What role does Explainable AI play in software testing? 

Explainable AI helps make the decisions and results of AI systems more transparent. This is important for testers because a result that appears correct is not always sufficient on its own. Especially with critical applications, teams need to understand why an AI system delivers a specific result, which factors play a role, and where potential risks lie.

Explainable AI thus supports transparency, evaluation, and trust in AI-based systems.

Why is test data governance so important for AI systems? 

AI systems rely heavily on data. If training, validation, or test data is unsuitable, biased, outdated, or used in a way that violates regulations, this can have a direct impact on the quality of the system.

Test data governance ensures that data is traceable, protected, representative, and used in a manner appropriate to the test objective. This is particularly important when sensitive information, regulatory requirements, or AI-specific risks are involved.

What does the EU AI Act mean for software testing? 

The EU AI Act makes it clear that AI must be considered not only from a technical perspective but also from a regulatory one. For software testing, this means that quality, transparency, risk, documentation, and accountability are becoming more important. 

Testers don’t need to become lawyers. However, they should understand that AI systems can pose different risks depending on their area of application – and that these risks must be taken into account in the testing process.

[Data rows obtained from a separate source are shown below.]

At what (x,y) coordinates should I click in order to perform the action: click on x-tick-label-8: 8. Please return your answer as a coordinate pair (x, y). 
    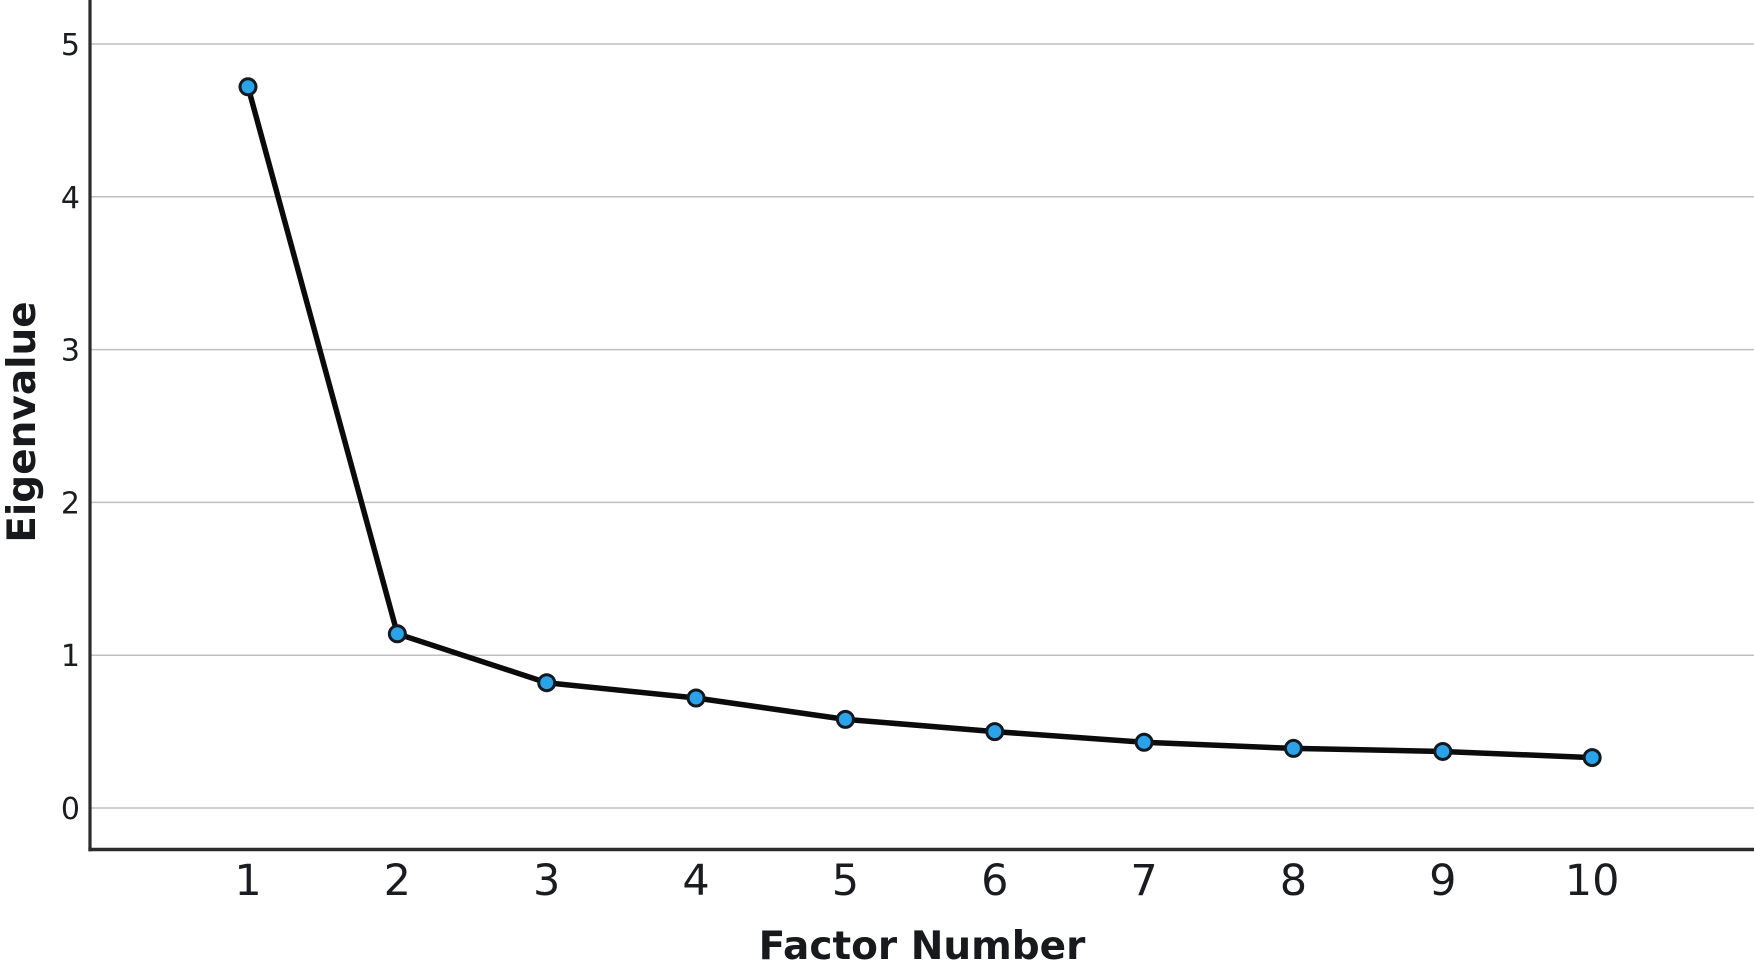
    Looking at the image, I should click on (1294, 881).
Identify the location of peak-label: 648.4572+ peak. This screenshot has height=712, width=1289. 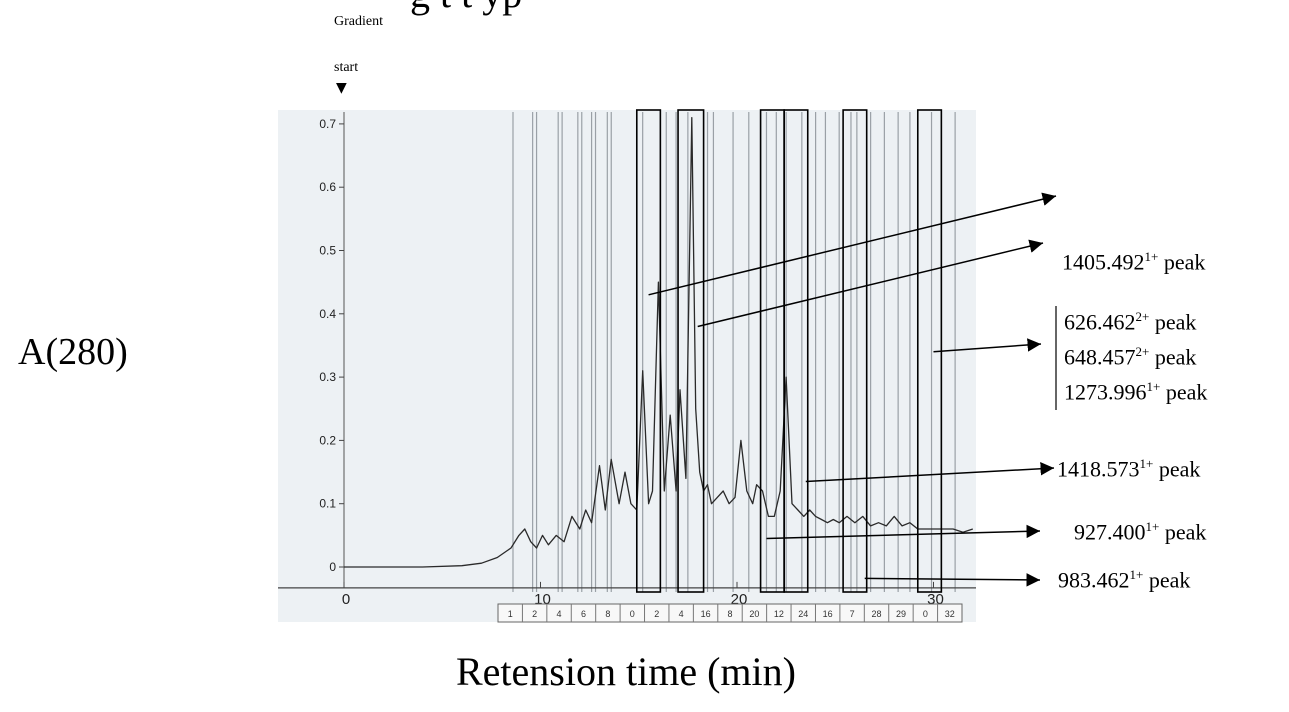
(1130, 356).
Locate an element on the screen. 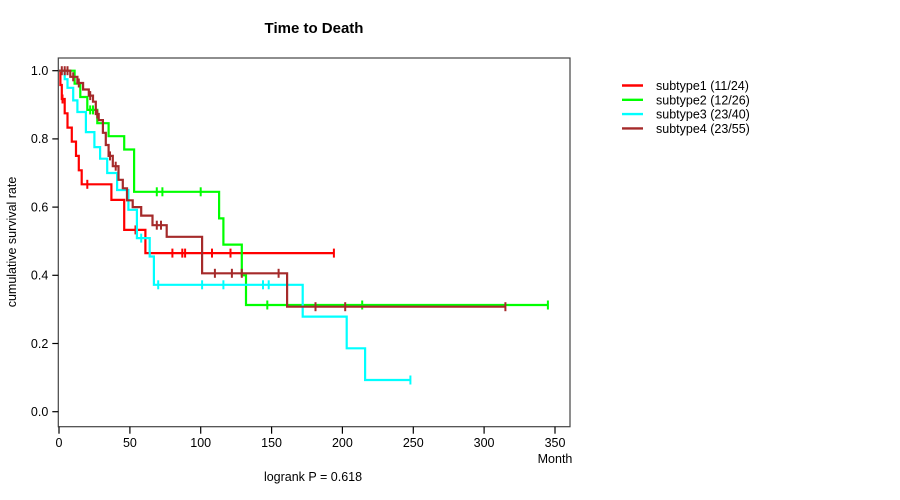  y-tick-label: 0.0 is located at coordinates (40, 412).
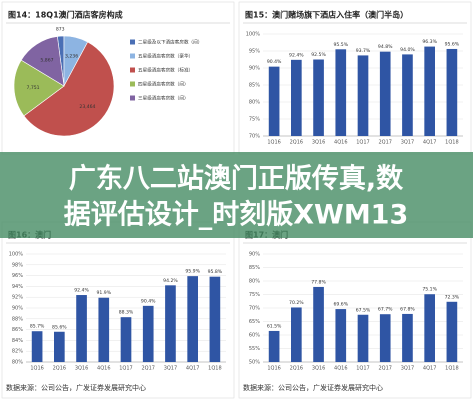  What do you see at coordinates (126, 313) in the screenshot?
I see `data-label: 88.3%` at bounding box center [126, 313].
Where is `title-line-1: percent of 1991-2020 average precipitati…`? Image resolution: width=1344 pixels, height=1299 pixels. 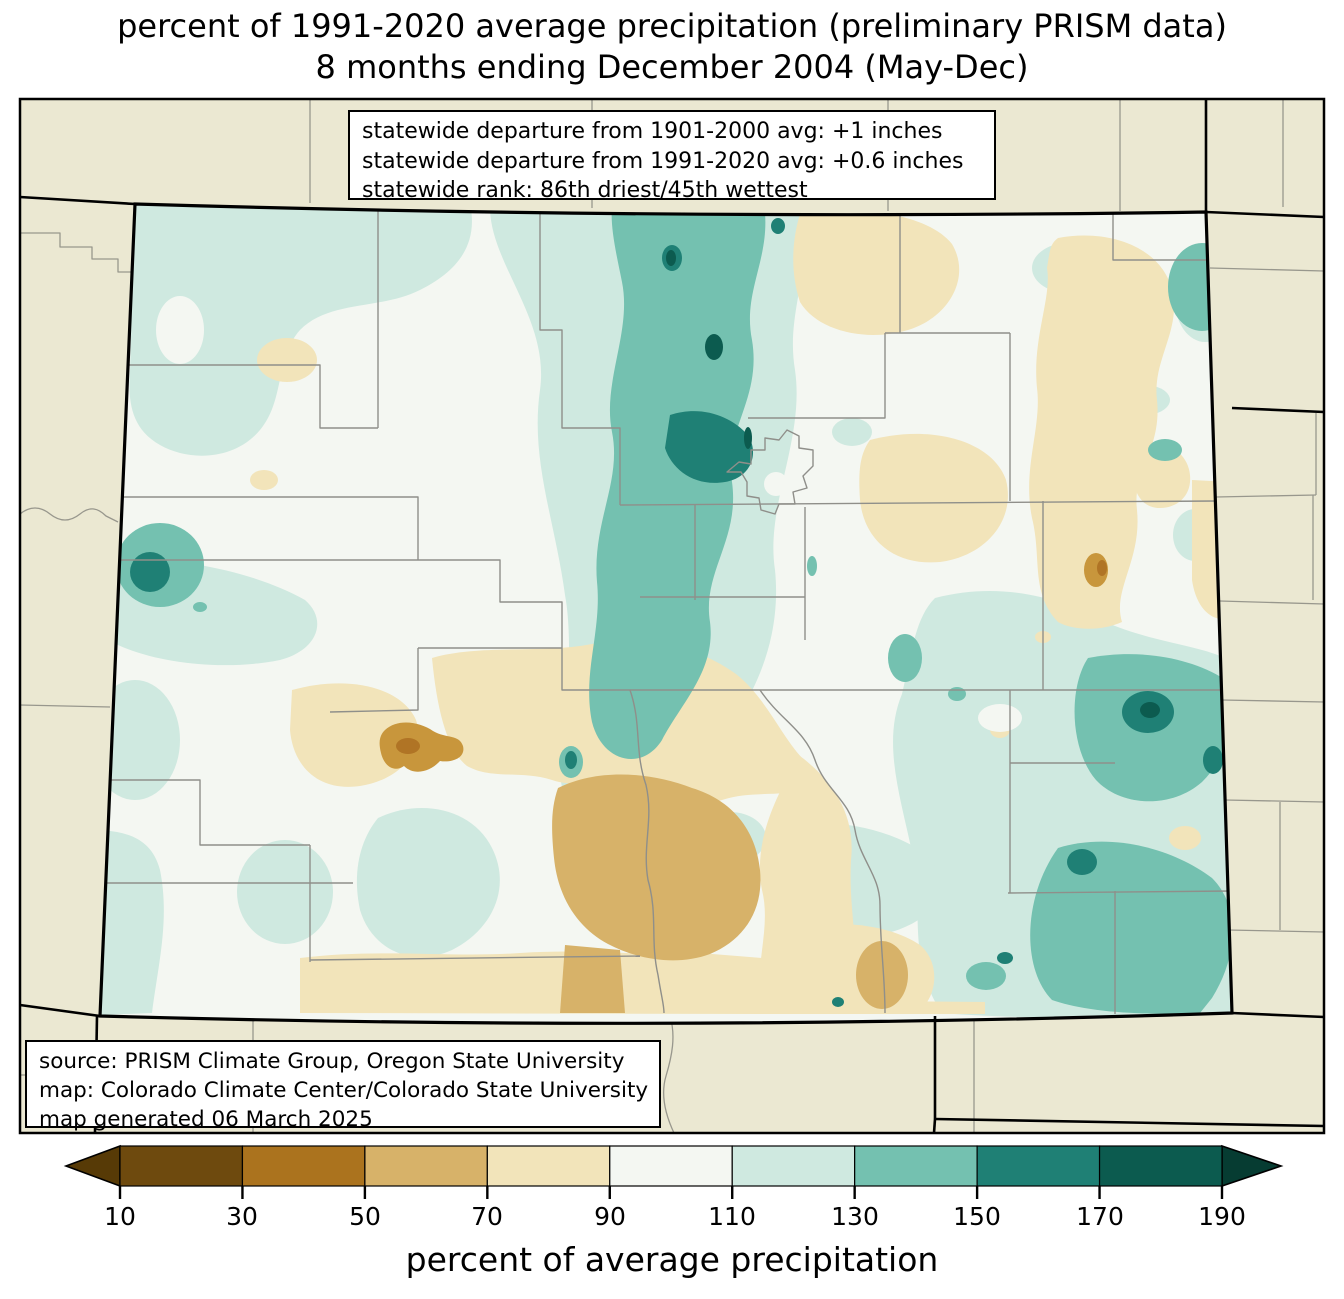
title-line-1: percent of 1991-2020 average precipitati… is located at coordinates (672, 26).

Can AI replace test automation? 

No. AI can support, accelerate, and enhance test automation, but it cannot replace a well-thought-out test strategy. Generative AI, for example, can help with formulating test cases, creating initial script suggestions, or analyzing failed tests.

Nevertheless, the evaluation remains the team’s responsibility. Effective test automation with AI requires clear objectives, appropriate data, expert review, and responsible approval.

Which training course is a better fit for me: CT-AI or CT-GenAI? 

If you want to test AI-based systems, ISTQB® CT-AI is the right choice.

If you want to use generative AI in the testing process, ISTQB® CT-GenAI is a better fit. 

If you need both – that is, if you want to evaluate AI systems and use AI tools in the testing process – the two training courses complement each other very well. This allows you to build the skills needed for software testing in which artificial intelligence is used confidently from a functional, technical, and organizational perspective.